= Beginning of Section =

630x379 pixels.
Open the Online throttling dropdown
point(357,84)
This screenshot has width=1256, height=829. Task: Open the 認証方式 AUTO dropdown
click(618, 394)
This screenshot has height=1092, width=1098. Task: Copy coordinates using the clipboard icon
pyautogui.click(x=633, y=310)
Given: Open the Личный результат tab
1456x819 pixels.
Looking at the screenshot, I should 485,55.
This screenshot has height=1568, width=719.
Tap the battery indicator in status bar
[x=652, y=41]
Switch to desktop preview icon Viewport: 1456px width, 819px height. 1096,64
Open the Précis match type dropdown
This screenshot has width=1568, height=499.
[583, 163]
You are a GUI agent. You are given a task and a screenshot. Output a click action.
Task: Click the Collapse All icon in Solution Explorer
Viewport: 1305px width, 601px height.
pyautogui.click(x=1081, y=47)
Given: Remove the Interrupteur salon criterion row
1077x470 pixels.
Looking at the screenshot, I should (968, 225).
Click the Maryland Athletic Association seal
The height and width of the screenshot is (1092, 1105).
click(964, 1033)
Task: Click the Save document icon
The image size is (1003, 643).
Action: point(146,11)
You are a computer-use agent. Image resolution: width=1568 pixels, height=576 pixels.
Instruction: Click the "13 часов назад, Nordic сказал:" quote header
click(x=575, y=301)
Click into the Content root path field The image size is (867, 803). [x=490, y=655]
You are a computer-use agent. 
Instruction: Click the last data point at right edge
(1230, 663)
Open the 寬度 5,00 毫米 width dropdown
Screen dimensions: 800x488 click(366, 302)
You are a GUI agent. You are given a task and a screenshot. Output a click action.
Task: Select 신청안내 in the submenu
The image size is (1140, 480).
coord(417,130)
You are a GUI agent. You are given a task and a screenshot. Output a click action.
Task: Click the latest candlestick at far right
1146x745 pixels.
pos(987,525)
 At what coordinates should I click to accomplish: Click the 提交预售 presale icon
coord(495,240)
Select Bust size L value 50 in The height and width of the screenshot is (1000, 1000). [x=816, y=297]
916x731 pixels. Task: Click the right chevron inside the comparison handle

= End of Section =

HOW TO COMPLETE THIS TASK:
All lines in the data above from the one with "This screenshot has width=1256, height=829." through the one with "Task: Click the Collapse" must be repeated exactly, and no others.

RESPONSE:
This screenshot has width=1256, height=829. Task: Open the 認証方式 AUTO dropdown
click(618, 394)
This screenshot has height=1092, width=1098. Task: Copy coordinates using the clipboard icon
pyautogui.click(x=633, y=310)
Given: Open the Личный результат tab
1456x819 pixels.
Looking at the screenshot, I should 485,55.
This screenshot has height=1568, width=719.
Tap the battery indicator in status bar
[x=652, y=41]
Switch to desktop preview icon Viewport: 1456px width, 819px height. 1096,64
Open the Précis match type dropdown
This screenshot has width=1568, height=499.
[583, 163]
You are a GUI agent. You are given a task and a screenshot. Output a click action.
Task: Click the Collapse All icon in Solution Explorer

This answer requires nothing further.